The Aggressive-Aggressive athlete is never satisfied. A constant cycle of never being good enough can eventually break an athlete’s spirit. It is hard to give 100 percent day after day if you never get the satisfaction of feeling like it was good enough. This can cause the aggressive-aggressive athlete to burn out on CrossFit pretty quickly and give up on themselves.
Aggressive-Aggressive athletes also have a tendency to overtrain since they are trying to be the best at every workout. All that overtraining can cause injuries. Even if an injury doesn’t occur, overtraining means the athlete’s central nervous system never recovers. This reduces the athlete’s ability to reach maximum intensity in a workout.

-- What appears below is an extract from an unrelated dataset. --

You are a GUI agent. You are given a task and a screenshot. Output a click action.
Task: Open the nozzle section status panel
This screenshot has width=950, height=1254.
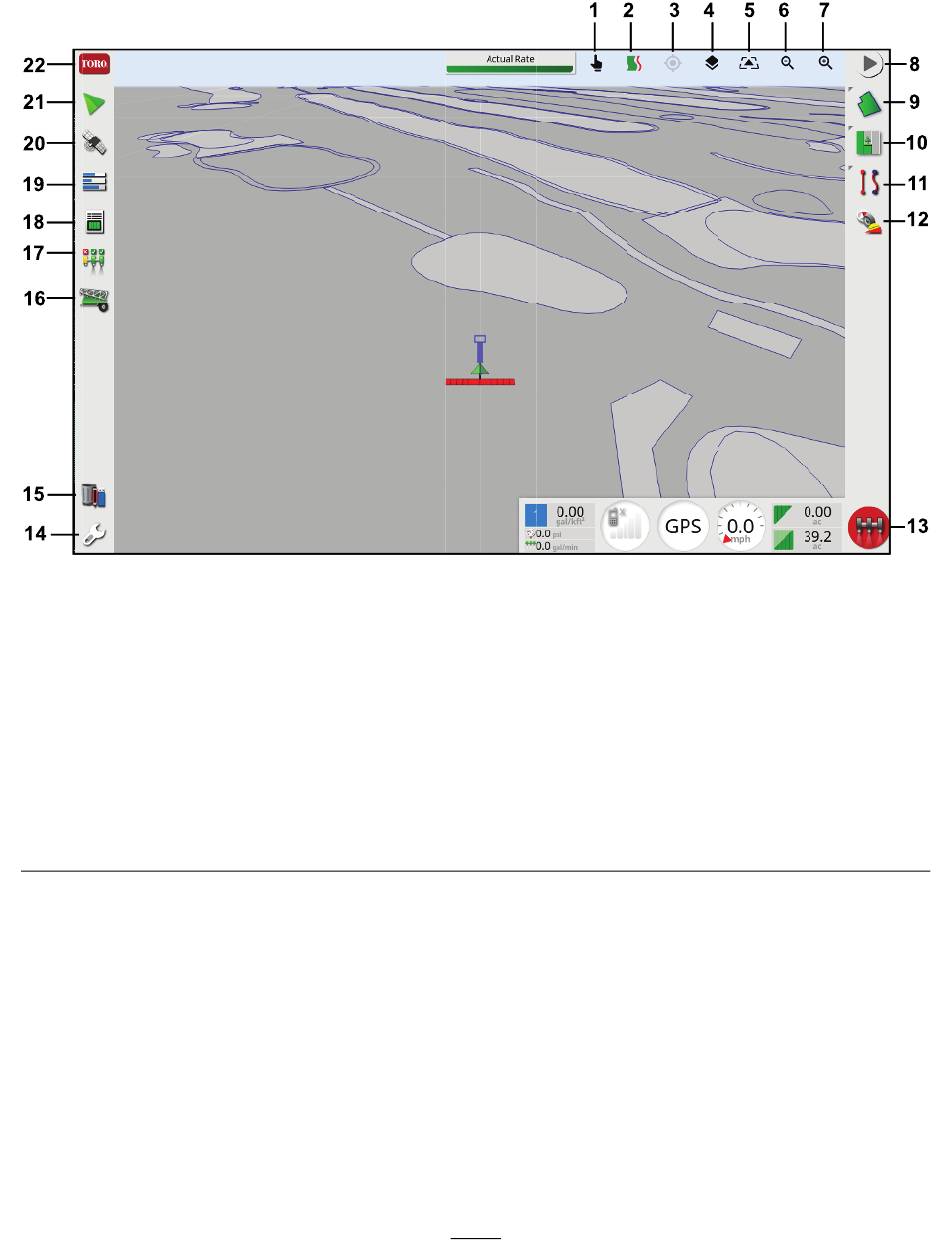coord(95,256)
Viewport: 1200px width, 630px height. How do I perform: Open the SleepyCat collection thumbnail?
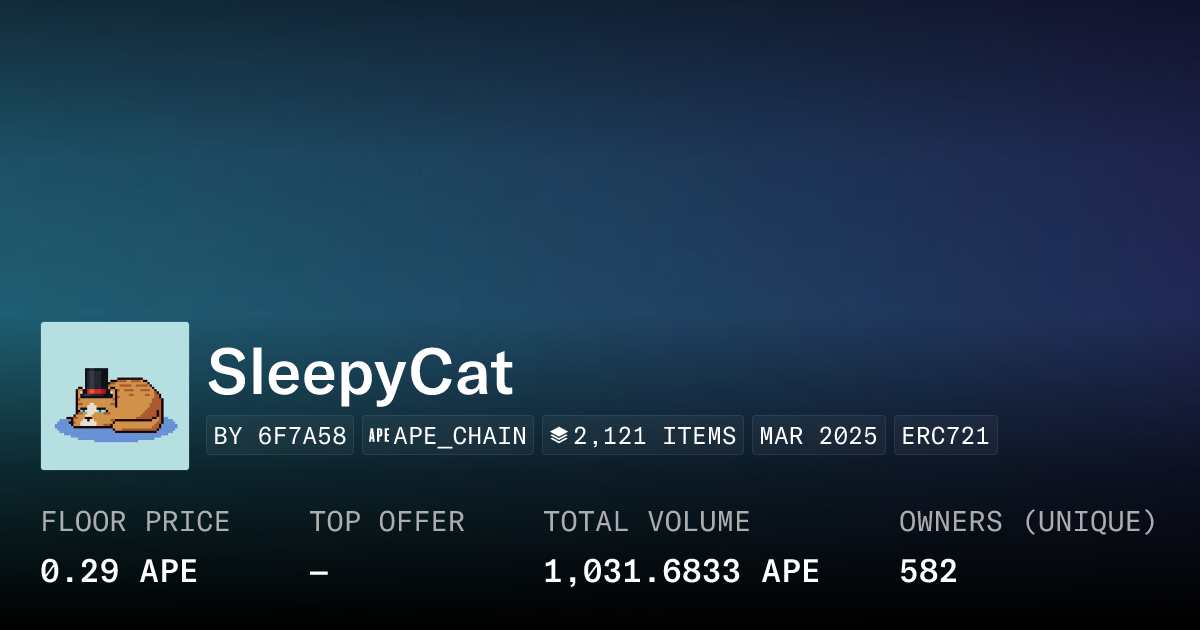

Instead, the athlete is slogging along through all of the training and not making the gains he or she might if he or she was resting adequately.
The Balanced Athlete
As with almost everything in life, moderation is key when it comes to your attitude in the gym. It is important and healthy for an athlete to take an interest in his or her gym life. Set goals and do extra work to achieve them. Ask a coach questions. Seek to understand why a workout is structured the way it is or what you should be doing to reach a certain goal. If you don’t like the way things are going, reach out and express that. Be your own advocate in the gym. You are paying to get a great workout and to reach your fitness goals. If you feel that isn’t happening, take an active role in making it happen.
On the other hand, it is important to keep the proper perspective. For 99.9% of us, working out is not about winning the CrossFit Games. It is about being fit and healthy so we can enjoy our lives. Making goals that reflect our desire to improve is great. Wanting to win the world every workout, however, can defeat us in our quest for health and happiness.
The answer, of course, comes in balancing between taking charge of our fitness and keeping our fitness in proper perspective of how it fits into the rest of our lives. It’s also important to remember that our value as a person doesn’t come from our performance. Whatever reason you CrossFit, be sure that the main one IS NOT so that you feel worthy as a person. That unhealthy attitude can send you right into aggressive-aggressive mode.
In the end, if you can find a balance between taking charge of your fitness and keeping your fitness in the proper perspective, you have a chance at having a long, healthy relationship with CrossFit that will help you live a healthy, active life for years to come! What could be better than that!?